Распечатки прослушек интимных переговоров и перлюстрации личной переписки. Том 1 - стр. 71
Мистер Склеп тем временем, нимало не замечая ее к ним приближения (да и вообще ничего, кажется, не замечая), прошествовал к крайнему турникету, держа сумку на отлёте, и, как только приземлил ее, углом, принялся, не вытаскивая магнитофон из сумки, опять мухлевать с кнопочками и извлекать варварские звуки.
«Неееет… Неужели опять сейчас это безобразие начнется?!» – не без восторга подумала она и чуть притормозила.
Кожаный пиджак Мистера Склепа (чересчур длинный, чтобы называться курткой, и чересчур короткий, чтоб закосить под пальто) своей приталенностью, распахнутостью, всей этой висящей системой категорически не подходившей к нему белой рубашки с толстым, грубым, глубоко расстегнутым воротом (ниже рубашка как-то душераздирающе ходила волнами на его запредельно худой и запредельно же длинной фигуре – и раздолбайски вывешивала расстегнутые манжеты из-под потертого канта кожаных рукавов), и неожиданно возникавшими, подо всем этим, зауженными, отставшими от моды, легкими советскими темно-коричневыми брюками (тоже, как будто взятыми из чужого гардероба, под совсем другой наряд) – а, по большей части, каким-то невыразимым, всей этой сложной, двух с лишком метровой, композиции свойственным, осанистым небрежным шиком, с каковым Склеп его, этот пиджак, да и вообще всю эту бутафорию на себе нес, – вызывал у нее немедленно в памяти такие щекочущие зубы слова, как жюстокор и камзол. Левый, на треть оторванный в плече рукав (о, да даже и больше – наполовину, – висящий уже, как попросту сказали бы в школе: «на соплях»), при этом не только не снижал, но и усугублял впечатление, что волшебство это достигается не конкретными мелочами одежды, а каким-то бесплотным, как будто в воздухе висящим рядом с ним, ненамеренным даже, присущим лично Склепу запредельным же, не сознаваемым даже, наплевательским щегольством, облекающим его в одежды невидимые, и уж конечно никак не связанные ни с материей, ни с отдельными ее (а уж тем более – отделившимися) кусками.

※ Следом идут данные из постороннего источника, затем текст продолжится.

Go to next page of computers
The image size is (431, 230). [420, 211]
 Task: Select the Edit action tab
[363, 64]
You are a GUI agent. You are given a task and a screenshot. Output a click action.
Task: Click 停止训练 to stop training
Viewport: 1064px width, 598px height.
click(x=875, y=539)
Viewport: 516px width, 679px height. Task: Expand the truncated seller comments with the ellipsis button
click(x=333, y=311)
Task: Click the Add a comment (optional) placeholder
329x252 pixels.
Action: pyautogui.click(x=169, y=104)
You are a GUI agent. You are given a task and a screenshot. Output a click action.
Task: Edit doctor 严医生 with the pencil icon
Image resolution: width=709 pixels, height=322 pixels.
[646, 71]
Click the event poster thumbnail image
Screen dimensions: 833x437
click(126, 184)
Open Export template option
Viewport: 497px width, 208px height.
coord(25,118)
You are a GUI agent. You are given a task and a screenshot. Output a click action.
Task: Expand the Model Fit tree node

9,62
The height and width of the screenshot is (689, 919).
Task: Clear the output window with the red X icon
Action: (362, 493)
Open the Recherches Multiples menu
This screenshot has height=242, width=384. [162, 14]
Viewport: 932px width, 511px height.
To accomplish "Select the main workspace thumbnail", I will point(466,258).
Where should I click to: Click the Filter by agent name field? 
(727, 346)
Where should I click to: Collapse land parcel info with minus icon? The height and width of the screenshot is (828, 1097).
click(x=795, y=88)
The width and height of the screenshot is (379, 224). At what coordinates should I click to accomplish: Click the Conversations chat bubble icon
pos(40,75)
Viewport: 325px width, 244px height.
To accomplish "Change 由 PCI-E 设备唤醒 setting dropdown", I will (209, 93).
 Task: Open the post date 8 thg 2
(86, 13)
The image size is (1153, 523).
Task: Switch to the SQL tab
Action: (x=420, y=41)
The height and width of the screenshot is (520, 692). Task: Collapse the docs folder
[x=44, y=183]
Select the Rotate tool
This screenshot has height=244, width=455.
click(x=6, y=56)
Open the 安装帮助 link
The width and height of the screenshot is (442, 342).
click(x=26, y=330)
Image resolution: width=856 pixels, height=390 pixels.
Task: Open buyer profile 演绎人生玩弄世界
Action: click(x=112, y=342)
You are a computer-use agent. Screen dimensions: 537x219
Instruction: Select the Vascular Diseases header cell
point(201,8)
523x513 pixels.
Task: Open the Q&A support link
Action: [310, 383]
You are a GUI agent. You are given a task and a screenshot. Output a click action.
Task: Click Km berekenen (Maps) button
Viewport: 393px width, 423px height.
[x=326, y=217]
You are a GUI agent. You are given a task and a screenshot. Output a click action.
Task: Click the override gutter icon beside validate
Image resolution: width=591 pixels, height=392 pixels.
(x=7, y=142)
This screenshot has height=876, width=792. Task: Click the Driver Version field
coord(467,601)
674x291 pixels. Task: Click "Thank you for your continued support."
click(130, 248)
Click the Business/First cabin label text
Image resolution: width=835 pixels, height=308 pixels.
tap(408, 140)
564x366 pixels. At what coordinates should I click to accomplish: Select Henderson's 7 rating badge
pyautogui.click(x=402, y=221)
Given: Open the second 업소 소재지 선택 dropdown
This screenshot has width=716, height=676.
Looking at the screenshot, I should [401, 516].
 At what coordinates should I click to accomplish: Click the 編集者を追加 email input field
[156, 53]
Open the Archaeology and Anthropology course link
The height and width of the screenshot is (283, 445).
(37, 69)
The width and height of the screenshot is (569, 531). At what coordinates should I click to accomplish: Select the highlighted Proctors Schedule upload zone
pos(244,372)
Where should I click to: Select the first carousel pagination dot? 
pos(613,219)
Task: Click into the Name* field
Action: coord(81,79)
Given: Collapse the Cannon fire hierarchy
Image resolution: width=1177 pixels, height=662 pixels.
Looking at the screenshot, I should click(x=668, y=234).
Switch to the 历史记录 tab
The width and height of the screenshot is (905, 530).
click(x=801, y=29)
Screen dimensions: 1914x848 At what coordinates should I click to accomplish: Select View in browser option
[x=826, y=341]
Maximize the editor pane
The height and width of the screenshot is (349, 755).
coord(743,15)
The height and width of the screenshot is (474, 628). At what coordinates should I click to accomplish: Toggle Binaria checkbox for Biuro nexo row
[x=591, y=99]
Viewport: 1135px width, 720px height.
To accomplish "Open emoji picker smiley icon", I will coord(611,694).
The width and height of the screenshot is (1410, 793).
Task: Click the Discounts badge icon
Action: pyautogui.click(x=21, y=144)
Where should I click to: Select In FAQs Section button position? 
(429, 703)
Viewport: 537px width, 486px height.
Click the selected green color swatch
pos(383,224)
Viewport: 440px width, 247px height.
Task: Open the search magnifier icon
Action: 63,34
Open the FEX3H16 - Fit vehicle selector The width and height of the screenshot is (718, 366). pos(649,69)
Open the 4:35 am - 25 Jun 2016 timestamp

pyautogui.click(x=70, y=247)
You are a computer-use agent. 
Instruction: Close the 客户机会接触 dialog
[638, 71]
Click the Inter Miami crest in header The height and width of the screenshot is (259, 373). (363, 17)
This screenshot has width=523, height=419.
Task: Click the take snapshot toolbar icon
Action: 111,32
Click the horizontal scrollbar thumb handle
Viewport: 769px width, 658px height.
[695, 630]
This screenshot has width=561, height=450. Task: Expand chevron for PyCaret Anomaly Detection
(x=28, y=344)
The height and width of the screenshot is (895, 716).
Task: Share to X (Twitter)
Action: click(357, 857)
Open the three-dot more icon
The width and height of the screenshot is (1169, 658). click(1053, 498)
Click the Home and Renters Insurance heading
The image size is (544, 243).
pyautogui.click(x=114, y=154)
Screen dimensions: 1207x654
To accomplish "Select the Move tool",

Когда, окуклившись в одеяло, ночью, не закрывая даже глаза в привычной, ручной, выдрессированной, одомашненной темноте своей комнаты, Елена заново рассматривала все эти живые картинки дня, именно этот сорванный с петель рукав потребовал постановки просмотра кино на паузу, был увеличен, подвешен, взвешен, рассмотрен, и стал ликующей, кодирующей как бы весь этот отрывок дня нотой, иероглифом, по которому, – как она была уверена, – Мистера Склепа из любой темноты теперь выудить можно – и можно, не рискуя никого и ничего растерять, сомкнуть теперь веки.